Problem description:
For every record below, repeat the text exactly and pass over any image.

Screenshot grounding data:
Start of Block

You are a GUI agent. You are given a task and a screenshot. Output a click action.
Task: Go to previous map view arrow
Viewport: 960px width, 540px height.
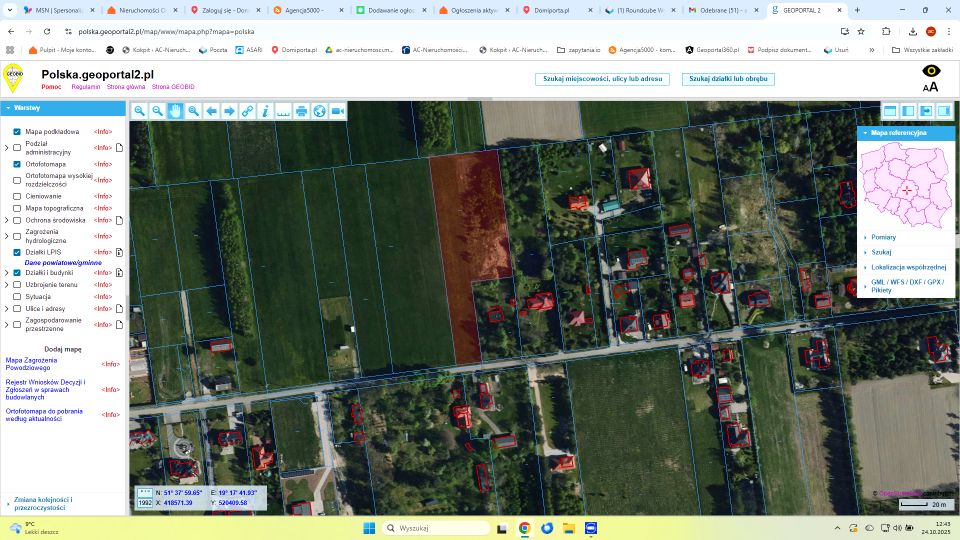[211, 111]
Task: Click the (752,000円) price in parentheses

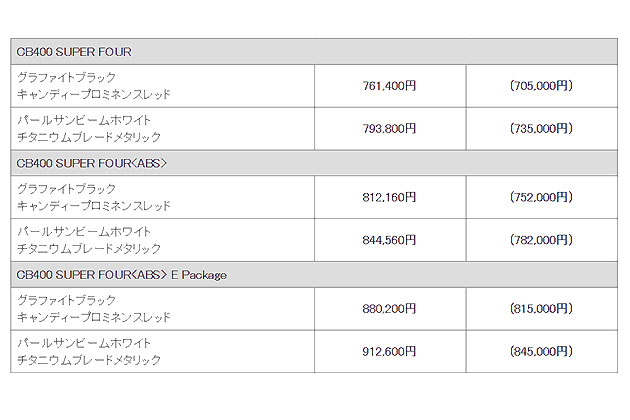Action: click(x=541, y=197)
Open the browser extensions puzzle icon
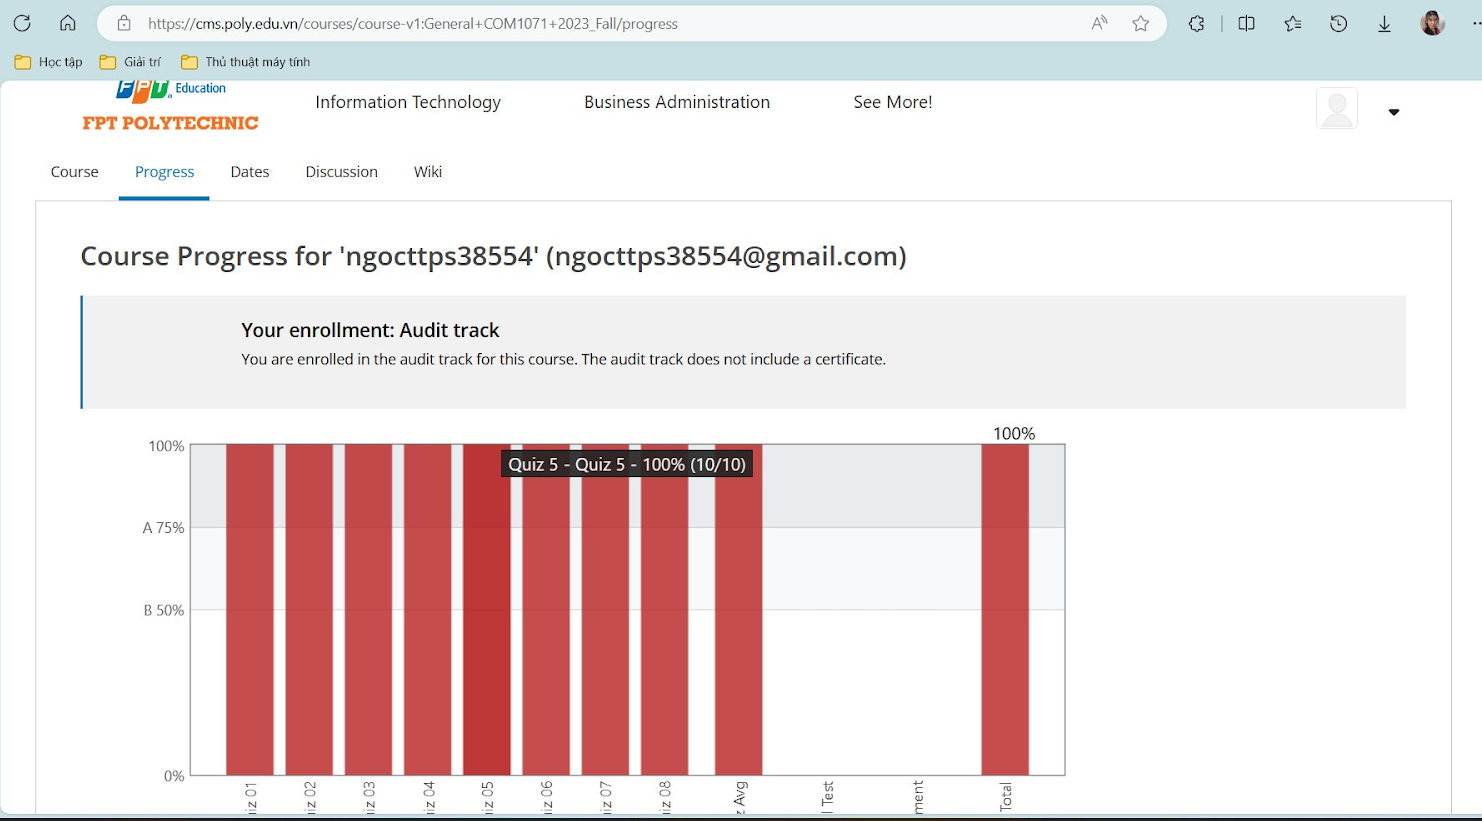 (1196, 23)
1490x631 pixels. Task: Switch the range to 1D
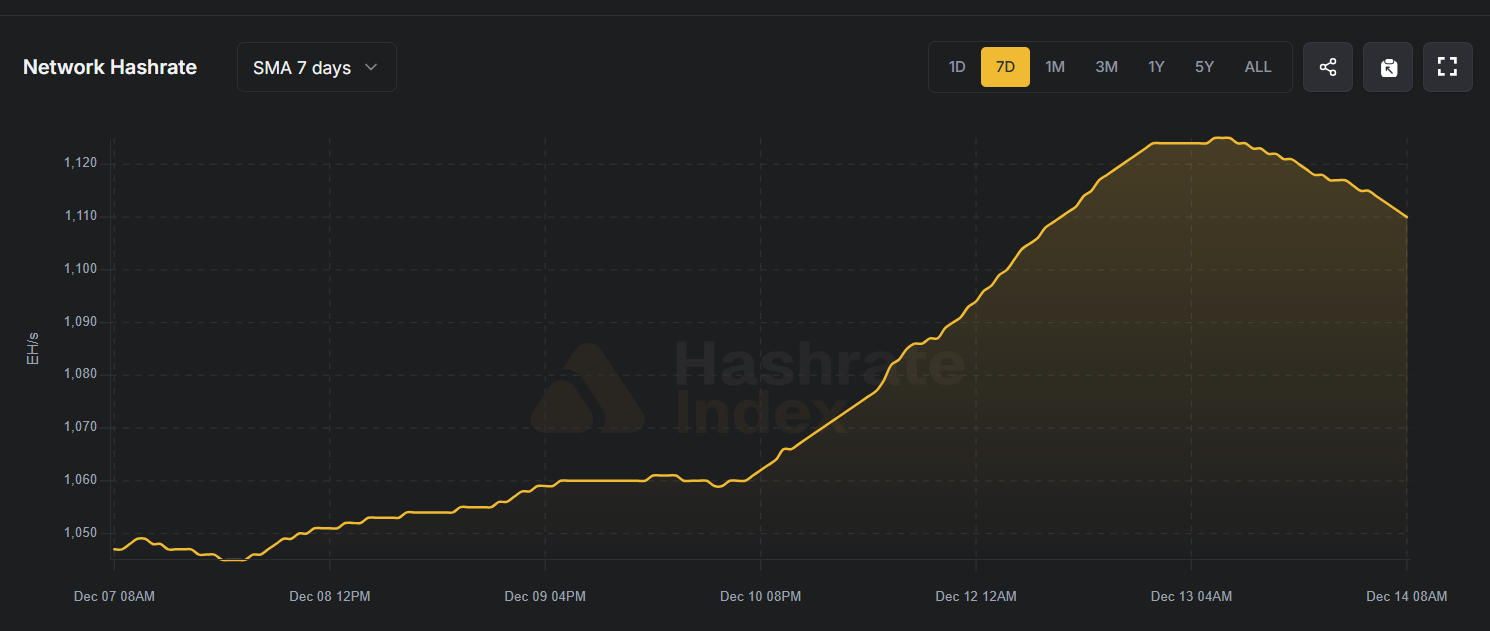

End of Block

Answer to this task:
You are a GUI agent. You are given a task and a screenshot. Output a click action.
Task: Go to previous map view arrow
Viewport: 960px width, 540px height.
[211, 111]
Task: Click the (752,000円) price in parentheses

Action: click(x=541, y=197)
Open the browser extensions puzzle icon
 (1196, 23)
1490x631 pixels. Task: Switch the range to 1D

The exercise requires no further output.